Give the lines of the items as a JSON list of strings, one string per line and no blank lines, covering everything from the line containing "Given: Open Изменение параметров адаптера" down to the end of the items.
-- BEGIN --
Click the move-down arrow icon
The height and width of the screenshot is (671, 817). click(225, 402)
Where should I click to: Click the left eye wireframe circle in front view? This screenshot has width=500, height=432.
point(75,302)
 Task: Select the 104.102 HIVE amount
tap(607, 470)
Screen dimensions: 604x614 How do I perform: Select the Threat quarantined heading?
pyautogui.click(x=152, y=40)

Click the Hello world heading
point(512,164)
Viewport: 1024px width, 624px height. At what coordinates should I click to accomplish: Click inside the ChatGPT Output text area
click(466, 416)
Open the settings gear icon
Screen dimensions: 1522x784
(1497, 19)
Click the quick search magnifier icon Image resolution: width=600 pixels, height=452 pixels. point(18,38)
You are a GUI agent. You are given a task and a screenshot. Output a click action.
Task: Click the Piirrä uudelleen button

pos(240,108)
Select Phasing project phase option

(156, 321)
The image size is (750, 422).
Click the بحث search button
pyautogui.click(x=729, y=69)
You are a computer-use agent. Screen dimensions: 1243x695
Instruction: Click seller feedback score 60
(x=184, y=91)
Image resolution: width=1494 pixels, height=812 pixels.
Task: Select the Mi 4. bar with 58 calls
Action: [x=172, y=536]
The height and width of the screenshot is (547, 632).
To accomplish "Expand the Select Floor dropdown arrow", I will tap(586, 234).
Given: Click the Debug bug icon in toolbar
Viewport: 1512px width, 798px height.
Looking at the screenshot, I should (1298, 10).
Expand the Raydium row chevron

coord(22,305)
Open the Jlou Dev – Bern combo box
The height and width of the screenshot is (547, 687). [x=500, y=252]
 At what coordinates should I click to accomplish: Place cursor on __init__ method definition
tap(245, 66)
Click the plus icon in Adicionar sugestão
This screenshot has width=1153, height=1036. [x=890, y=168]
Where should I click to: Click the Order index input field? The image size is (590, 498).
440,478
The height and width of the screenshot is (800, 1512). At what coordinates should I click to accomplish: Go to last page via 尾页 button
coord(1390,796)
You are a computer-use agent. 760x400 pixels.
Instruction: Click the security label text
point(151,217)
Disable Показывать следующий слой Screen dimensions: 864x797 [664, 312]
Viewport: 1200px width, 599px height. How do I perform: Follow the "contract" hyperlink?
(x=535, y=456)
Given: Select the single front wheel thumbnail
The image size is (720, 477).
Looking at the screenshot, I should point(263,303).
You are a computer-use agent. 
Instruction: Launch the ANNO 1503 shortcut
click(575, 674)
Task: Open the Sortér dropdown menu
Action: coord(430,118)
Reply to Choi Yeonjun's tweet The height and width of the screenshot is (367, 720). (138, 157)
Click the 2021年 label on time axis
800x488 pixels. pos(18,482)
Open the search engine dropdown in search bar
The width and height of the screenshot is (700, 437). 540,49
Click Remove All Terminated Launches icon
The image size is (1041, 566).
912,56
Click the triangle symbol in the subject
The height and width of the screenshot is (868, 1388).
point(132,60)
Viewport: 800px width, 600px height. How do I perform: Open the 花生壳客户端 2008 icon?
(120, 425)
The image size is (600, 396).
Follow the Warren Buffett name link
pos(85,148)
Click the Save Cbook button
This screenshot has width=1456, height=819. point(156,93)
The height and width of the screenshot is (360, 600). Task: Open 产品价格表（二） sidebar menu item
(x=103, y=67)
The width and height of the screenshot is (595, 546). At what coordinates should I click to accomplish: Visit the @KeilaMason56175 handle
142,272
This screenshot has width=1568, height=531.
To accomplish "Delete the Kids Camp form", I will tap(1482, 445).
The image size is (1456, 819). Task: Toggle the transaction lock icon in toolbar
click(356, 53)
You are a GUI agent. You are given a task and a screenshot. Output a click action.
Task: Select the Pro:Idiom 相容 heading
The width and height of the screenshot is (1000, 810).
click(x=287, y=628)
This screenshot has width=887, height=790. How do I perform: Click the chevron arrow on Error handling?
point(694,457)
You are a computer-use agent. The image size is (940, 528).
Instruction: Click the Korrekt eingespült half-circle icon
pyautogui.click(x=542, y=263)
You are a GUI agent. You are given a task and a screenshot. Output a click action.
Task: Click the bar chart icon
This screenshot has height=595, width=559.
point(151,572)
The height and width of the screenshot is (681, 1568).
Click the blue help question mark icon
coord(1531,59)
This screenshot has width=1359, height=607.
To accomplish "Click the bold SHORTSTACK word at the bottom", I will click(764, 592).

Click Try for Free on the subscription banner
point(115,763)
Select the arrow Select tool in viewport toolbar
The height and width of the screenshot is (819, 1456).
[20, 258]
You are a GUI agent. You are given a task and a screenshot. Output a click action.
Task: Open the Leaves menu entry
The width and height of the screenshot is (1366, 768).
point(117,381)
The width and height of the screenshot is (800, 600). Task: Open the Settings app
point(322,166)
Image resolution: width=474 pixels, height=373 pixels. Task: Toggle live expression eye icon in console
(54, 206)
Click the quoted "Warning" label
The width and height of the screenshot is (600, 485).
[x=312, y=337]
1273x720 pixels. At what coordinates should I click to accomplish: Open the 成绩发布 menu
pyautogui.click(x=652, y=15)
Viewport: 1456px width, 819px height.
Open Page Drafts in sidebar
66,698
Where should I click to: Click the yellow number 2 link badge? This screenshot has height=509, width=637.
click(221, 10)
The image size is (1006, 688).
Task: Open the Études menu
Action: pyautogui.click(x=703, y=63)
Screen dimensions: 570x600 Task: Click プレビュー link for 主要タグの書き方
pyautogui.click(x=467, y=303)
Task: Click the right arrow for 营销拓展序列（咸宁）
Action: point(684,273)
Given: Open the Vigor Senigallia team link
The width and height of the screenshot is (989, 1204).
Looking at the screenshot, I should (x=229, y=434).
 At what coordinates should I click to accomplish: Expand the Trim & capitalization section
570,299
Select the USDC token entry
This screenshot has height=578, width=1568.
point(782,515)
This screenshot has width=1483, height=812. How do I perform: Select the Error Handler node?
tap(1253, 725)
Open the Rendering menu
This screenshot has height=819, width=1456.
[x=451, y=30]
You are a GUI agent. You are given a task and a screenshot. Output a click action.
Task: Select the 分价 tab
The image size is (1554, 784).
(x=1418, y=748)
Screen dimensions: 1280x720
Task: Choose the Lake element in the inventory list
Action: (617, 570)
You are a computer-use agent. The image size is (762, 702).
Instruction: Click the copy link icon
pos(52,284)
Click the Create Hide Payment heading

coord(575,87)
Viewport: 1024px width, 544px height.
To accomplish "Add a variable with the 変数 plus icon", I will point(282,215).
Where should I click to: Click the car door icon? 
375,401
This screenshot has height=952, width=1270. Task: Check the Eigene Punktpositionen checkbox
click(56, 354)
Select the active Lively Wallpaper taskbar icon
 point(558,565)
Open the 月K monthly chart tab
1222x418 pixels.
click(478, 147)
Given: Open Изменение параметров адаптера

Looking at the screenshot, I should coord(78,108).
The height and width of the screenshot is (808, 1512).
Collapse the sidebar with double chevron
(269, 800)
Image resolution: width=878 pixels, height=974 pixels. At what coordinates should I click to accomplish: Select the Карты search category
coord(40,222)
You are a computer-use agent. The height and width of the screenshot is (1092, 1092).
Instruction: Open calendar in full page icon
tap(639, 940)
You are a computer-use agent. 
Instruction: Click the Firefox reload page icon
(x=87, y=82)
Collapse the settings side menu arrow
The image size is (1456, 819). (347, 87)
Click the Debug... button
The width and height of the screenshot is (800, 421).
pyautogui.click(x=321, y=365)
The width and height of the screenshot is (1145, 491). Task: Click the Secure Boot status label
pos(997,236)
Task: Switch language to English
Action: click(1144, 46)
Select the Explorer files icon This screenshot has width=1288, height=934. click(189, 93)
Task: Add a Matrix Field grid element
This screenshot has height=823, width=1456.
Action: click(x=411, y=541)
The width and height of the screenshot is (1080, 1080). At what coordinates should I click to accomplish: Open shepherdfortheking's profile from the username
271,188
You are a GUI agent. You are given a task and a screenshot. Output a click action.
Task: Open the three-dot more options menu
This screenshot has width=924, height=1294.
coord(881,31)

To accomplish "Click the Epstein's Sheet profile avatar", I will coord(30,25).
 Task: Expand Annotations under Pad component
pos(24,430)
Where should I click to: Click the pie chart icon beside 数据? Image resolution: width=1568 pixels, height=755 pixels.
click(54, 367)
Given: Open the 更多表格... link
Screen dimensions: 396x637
-- END --
**Task response**:
[
  "Given: Open Изменение параметров адаптера",
  "Looking at the screenshot, I should coord(78,108).",
  "The height and width of the screenshot is (808, 1512).",
  "Collapse the sidebar with double chevron",
  "(269, 800)",
  "Image resolution: width=878 pixels, height=974 pixels. At what coordinates should I click to accomplish: Select the Карты search category",
  "coord(40,222)",
  "You are a computer-use agent. The height and width of the screenshot is (1092, 1092).",
  "Instruction: Open calendar in full page icon",
  "tap(639, 940)",
  "You are a computer-use agent. ",
  "Instruction: Click the Firefox reload page icon",
  "(x=87, y=82)",
  "Collapse the settings side menu arrow",
  "The image size is (1456, 819). (347, 87)",
  "Click the Debug... button",
  "The width and height of the screenshot is (800, 421).",
  "pyautogui.click(x=321, y=365)",
  "The width and height of the screenshot is (1145, 491). Task: Click the Secure Boot status label",
  "pos(997,236)",
  "Task: Switch language to English",
  "Action: click(1144, 46)",
  "Select the Explorer files icon This screenshot has width=1288, height=934. click(189, 93)",
  "Task: Add a Matrix Field grid element",
  "This screenshot has height=823, width=1456.",
  "Action: click(x=411, y=541)",
  "The width and height of the screenshot is (1080, 1080). At what coordinates should I click to accomplish: Open shepherdfortheking's profile from the username",
  "271,188",
  "You are a GUI agent. You are given a task and a screenshot. Output a click action.",
  "Task: Open the three-dot more options menu",
  "This screenshot has width=924, height=1294.",
  "coord(881,31)",
  "To accomplish \"Click the Epstein's Sheet profile avatar\", I will coord(30,25).",
  " Task: Expand Annotations under Pad component",
  "pos(24,430)",
  "Where should I click to: Click the pie chart icon beside 数据? Image resolution: width=1568 pixels, height=755 pixels.",
  "click(54, 367)",
  "Given: Open the 更多表格... link",
  "Screen dimensions: 396x637"
]